Over 30,000 Americans are killed each year by gunfire. Since more than half of these deaths are suicides, it’s tempting to blame some of the victims. But every suicide is a tragedy. Many would be alive today if guns were less readily available. Blame the gun, not the person who took their own life with it.
It’s also tempting to blame mass shootings on an intractable American culture of violence. But as Max Fisher and Josh Keller reported in The New York Times last November, a 2016 study by University of Alabama criminologist Adam Lankford shows that the most compelling cause of mass shootings is the prevalence of guns. More guns equals more deaths.
Reviewing shootings that occurred in public places and killed at least four victims, Lankford found that the U.S. had 90 mass shooters between 1966 and 2012, and we have some 300 million guns. No other country had more than 40 million guns and 18 mass shooters in that period. To put this in perspective, according to the reporters, the only country with more mass shooters per capita than the United States is Yemen. The U.S. has more mass shooters per capita – and more guns – than Afghanistan.
Switzerland shows that gun control can go only so far. That country’s rate of death by gunfire is well below ours (30 per million Swiss compared to 105 per million Americans). Yet Switzerland has the second highest rate of gun ownership in the developed world – and the highest rate of gunfire deaths in Europe. Even with restrictive laws, gun ownership in any country kills.
UPDATING THE RULES
In response to mass shootings, many countries tighten gun laws. After one man shot 35 people in Australia in 1996, that country went a step further, initiating a buyback program that took an estimated 20 percent of firearms out of circulation. They haven’t had a mass shooting since.
In the U.S., eliminating guns looks politically impossible. Elimination would be difficult even if we carved out an exception for licensed hunting clubs to keep registered rifles under lock and key. How could a buyback program address our gun culture? Banning guns is especially problematic when the Second Amendment is touted as the right of any individual to own firearms.
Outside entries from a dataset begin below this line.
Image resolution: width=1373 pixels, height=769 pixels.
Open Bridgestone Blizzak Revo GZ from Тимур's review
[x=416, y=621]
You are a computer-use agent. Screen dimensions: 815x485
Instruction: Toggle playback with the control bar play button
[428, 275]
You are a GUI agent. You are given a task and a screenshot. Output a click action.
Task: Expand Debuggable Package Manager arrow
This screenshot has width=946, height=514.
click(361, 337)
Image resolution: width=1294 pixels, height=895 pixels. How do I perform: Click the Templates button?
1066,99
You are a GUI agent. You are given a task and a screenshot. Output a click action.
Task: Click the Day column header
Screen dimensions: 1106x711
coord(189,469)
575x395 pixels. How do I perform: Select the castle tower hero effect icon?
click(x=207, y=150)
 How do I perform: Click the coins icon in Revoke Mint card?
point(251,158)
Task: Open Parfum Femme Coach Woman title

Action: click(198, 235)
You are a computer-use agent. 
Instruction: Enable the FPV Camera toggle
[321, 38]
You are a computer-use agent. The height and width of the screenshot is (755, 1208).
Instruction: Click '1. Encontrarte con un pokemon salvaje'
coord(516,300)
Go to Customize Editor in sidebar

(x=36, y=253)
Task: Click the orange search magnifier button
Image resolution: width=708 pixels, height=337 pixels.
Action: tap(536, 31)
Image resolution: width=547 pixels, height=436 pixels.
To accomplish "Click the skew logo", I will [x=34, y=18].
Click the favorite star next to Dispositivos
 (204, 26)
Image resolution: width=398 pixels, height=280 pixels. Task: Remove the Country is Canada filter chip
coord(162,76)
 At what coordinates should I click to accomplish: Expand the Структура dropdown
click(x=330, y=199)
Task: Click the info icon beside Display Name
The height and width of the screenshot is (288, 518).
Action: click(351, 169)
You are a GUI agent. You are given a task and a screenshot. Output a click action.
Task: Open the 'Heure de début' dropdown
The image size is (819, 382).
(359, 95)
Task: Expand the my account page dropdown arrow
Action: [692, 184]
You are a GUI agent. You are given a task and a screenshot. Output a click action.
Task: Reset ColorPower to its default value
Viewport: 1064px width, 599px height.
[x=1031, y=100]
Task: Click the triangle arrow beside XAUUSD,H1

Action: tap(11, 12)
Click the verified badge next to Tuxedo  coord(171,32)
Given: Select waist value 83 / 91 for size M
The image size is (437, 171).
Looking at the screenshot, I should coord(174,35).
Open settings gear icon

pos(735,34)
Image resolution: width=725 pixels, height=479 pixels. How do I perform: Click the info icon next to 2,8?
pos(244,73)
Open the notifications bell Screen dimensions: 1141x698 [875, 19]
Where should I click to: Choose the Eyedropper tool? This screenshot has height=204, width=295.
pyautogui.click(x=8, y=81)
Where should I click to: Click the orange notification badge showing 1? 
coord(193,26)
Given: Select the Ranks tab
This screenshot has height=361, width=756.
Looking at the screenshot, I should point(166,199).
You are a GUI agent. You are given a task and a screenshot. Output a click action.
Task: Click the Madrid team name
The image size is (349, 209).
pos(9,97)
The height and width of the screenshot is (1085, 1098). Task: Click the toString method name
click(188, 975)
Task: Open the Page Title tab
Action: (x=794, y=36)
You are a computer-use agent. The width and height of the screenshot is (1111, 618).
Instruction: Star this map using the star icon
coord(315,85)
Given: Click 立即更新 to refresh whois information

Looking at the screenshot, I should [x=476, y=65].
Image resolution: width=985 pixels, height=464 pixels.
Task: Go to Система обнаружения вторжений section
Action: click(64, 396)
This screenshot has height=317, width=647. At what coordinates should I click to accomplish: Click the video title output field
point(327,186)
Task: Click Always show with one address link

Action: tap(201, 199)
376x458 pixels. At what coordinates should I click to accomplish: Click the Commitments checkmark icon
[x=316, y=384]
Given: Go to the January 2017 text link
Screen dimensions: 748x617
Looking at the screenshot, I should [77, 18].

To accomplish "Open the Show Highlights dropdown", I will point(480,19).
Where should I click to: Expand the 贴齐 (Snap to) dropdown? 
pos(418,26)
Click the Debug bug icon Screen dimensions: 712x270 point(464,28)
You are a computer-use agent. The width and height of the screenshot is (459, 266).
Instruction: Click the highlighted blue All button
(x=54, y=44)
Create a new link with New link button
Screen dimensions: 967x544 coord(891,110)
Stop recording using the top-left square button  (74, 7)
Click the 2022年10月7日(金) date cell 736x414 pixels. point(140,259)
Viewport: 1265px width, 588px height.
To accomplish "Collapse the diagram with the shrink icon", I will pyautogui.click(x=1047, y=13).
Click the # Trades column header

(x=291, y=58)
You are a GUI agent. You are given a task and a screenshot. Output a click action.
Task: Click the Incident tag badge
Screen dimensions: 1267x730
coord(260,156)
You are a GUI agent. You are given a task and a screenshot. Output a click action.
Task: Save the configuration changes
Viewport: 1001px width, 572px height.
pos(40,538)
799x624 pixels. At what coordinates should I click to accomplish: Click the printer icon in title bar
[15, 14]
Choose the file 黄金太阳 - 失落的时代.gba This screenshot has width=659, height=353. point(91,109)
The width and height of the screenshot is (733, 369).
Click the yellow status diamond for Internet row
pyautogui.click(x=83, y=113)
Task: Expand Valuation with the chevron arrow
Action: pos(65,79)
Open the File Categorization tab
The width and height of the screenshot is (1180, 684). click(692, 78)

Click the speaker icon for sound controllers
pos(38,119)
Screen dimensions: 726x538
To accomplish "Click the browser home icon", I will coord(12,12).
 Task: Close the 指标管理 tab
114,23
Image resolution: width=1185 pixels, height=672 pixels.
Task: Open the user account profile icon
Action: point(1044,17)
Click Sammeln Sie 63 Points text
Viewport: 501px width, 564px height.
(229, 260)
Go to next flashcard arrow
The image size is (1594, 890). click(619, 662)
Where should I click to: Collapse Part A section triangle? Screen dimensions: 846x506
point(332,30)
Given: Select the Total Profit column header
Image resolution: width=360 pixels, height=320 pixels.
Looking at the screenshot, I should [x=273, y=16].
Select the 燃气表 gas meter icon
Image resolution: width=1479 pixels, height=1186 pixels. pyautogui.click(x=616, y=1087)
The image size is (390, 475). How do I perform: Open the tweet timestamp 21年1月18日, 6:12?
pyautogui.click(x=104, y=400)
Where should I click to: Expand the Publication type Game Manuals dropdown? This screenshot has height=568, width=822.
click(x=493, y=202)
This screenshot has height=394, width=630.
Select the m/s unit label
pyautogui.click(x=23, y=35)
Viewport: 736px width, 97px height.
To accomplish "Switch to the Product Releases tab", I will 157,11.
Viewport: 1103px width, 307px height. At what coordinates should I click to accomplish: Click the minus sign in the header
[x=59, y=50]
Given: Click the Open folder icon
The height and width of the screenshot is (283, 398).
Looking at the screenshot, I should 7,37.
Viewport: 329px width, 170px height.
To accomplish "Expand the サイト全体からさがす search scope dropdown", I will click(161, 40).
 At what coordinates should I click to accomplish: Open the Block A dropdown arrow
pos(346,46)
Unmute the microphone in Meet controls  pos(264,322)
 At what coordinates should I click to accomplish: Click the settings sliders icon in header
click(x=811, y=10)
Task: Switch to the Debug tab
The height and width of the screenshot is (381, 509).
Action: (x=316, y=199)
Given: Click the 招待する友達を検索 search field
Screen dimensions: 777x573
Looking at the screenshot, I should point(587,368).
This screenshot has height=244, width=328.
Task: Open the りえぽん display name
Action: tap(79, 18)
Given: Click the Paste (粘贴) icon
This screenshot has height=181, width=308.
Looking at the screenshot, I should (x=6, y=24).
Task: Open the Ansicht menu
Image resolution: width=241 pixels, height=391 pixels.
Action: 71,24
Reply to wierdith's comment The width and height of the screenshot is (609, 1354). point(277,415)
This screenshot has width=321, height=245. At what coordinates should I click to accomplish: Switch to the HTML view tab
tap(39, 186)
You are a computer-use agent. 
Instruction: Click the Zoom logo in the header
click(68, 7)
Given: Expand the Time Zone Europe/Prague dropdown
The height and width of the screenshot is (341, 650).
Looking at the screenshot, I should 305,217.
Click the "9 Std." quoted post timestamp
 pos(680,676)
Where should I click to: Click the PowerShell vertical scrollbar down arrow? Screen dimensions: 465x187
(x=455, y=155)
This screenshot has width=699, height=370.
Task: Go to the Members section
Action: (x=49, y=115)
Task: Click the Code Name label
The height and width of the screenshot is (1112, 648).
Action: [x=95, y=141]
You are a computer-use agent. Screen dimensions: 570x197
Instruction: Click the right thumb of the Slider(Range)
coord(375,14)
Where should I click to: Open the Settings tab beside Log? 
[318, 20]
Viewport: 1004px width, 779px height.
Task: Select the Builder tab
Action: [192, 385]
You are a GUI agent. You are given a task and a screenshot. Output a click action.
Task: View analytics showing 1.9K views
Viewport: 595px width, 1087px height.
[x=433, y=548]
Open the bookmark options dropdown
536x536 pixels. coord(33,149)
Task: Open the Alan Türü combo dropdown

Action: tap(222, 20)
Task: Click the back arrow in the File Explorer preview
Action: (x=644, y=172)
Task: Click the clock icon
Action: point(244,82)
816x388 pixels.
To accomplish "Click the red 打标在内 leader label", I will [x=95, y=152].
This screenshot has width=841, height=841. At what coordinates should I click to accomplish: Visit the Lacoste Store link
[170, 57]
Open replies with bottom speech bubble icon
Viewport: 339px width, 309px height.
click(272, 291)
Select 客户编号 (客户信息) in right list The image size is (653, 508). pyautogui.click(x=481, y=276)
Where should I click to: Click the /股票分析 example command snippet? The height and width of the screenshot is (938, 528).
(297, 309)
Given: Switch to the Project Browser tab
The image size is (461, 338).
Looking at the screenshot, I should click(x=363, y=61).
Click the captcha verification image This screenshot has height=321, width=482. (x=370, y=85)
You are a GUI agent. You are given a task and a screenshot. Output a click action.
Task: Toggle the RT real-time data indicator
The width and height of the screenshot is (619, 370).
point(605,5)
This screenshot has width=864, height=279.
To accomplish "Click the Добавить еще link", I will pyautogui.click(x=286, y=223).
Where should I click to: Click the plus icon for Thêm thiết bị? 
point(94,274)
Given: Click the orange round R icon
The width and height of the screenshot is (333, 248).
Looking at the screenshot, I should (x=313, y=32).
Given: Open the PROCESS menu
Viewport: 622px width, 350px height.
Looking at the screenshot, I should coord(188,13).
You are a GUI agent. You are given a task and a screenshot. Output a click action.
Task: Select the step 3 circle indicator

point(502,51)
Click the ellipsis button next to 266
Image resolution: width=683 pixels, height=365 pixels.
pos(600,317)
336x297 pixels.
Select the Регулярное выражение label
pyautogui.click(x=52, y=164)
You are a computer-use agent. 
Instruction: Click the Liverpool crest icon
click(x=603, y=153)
Yet while we are a nation that reveres our Constitution, we are also one that changes it when it becomes clear that the Founding Fathers failed to see what modern times require. We changed the Constitution to allow women the right to vote. We reinterpreted it to protect the right to gay marriage.
We must have laws that keep Americans safe from gun technology that the Constitution’s framers never foresaw, from manufacturing techniques to laser gun sights to automatic weapons. Even a simple revolver was beyond their conceptual horizons. On the cultural front, the Australian experience suggests that pro-gun attitudes shift in favor of reducing weapons – once the restrictive legislation saves lives.
Abolishing guns will profoundly alter the American way of life for the better, just like women’s suffrage did. Is gun abolition too extreme? Not if human life comes first.
Many great political victories aim for what initially seems like an impossible objective. Opponents of slavery didn’t advocate “slave control.” They were abolitionists. Gandhi did not campaign to control the British – he sought Indian independence from a starting point that looked hopeless. Nevertheless, in both cases, proponents succeeded while stating their objectives in uncompromising terms.
GOING FOR A SOLUTION
In contrast, gun-control advocates have long espoused incremental aims while eschewing any overarching objective – and we have been completely overrun by the National Rifle Association. Background checks and banning AR-15s won’t suffice. Increased vigilance over the mentally ill might make a minuscule difference; only about 5 percent of gun killings are carried out by people with mental health issues. As long as we demand ineffective change, the NRA can rightly claim that we are either mistaken, delusional or dishonest.
If we want to end the carnage, we must advocate for the solution that is required, not one designed to be politically palatable. Instead of shying away from the NRA’s accusation that gun control advocates want to take away their guns, we should embrace it as a mantra.
Let’s clear the air and call for total civilian disarmament. Period.